Lake Way settles between Blackham and Salt Lake

8th October 2019 By: Esmarie Iannucci - Creamer Media Senior Deputy Editor: Australasia

PERTH (miningweekly.com) – ASX-listed Salt Lake Potash has completed the acquisition of the Lake Way tenements from gold miner Blackham Resources.

The two companies in July this year struck a A$10-million agreement under which Salt Lake would acquire the Lake Way tenements, in Western Australia.

Blackham on Tuesday reported that in addition to the initial A$3-million cash deposit received from Salt Lake in July, the company has now received the final A$7-million cash payment.

Salt Lake will also contribute up to a further A$10-million to the pre-strip of the Williamson openpit mine, allowing Blackham to expedite mining of the Williamson openpit and providing Salt Lake with suitable construction material for the Lake Way sulphate of potash (SoP) project.
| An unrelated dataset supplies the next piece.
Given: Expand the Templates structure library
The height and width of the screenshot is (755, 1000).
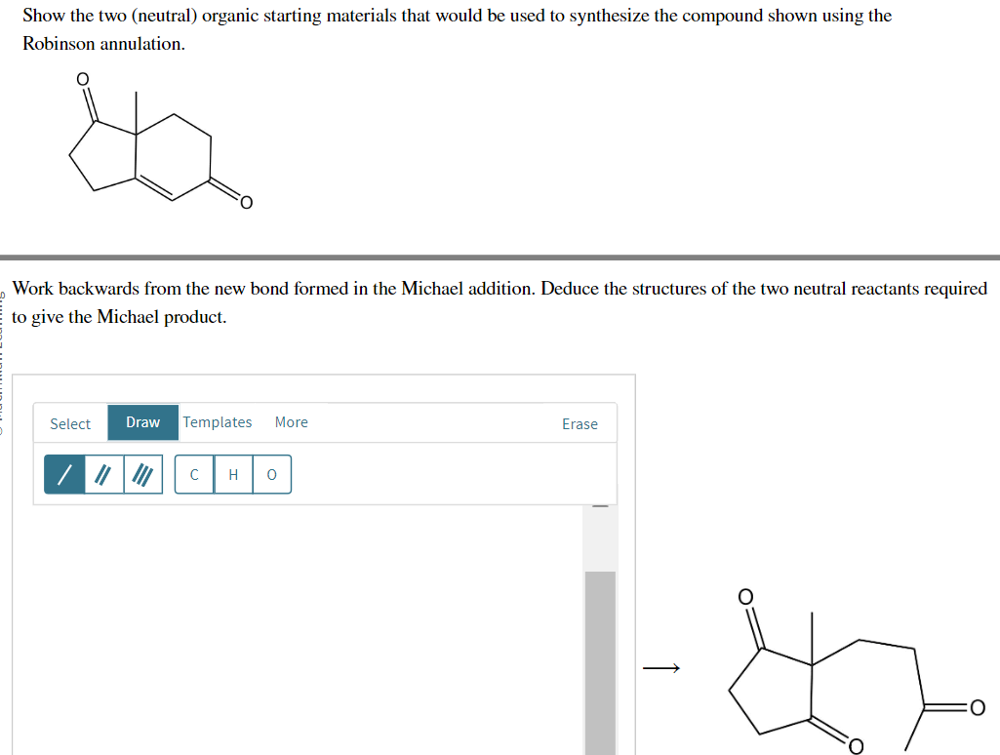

Blackham will retain the gold mining and exploration rights at the Lake Way tenements, with Salt Lake having priority in respect of certain cleared areas. Blackham’s gold rights will also extend to the Williamson and Carroll & Prior areas.

Blackham on Tuesday said that pre-production activities at the Williamson openpit operation has already commenced ahead of ore production in November. Williamson will be providing the baseload for Blackham’s free milling ore for the remainder of the 2020 financial year.

Meanwhile, Salt Lake told shareholders that it was finalising a bankable feasibility study for the Lake Way project, with the results expected shortly.

“We are very pleased to have completed the acquisition of key tenements and rights at Lake Way, further supporting the rapid progress being made towards first production,” said Salt Lake CEO Tony Swiericzuk.

“The acquisition provides material value through capital and operating savings to Salt Lake. Transaction completion significantly de-risks the Lake Way project by providing ownership of tenements and further access to key infrastructure assets including water and power.”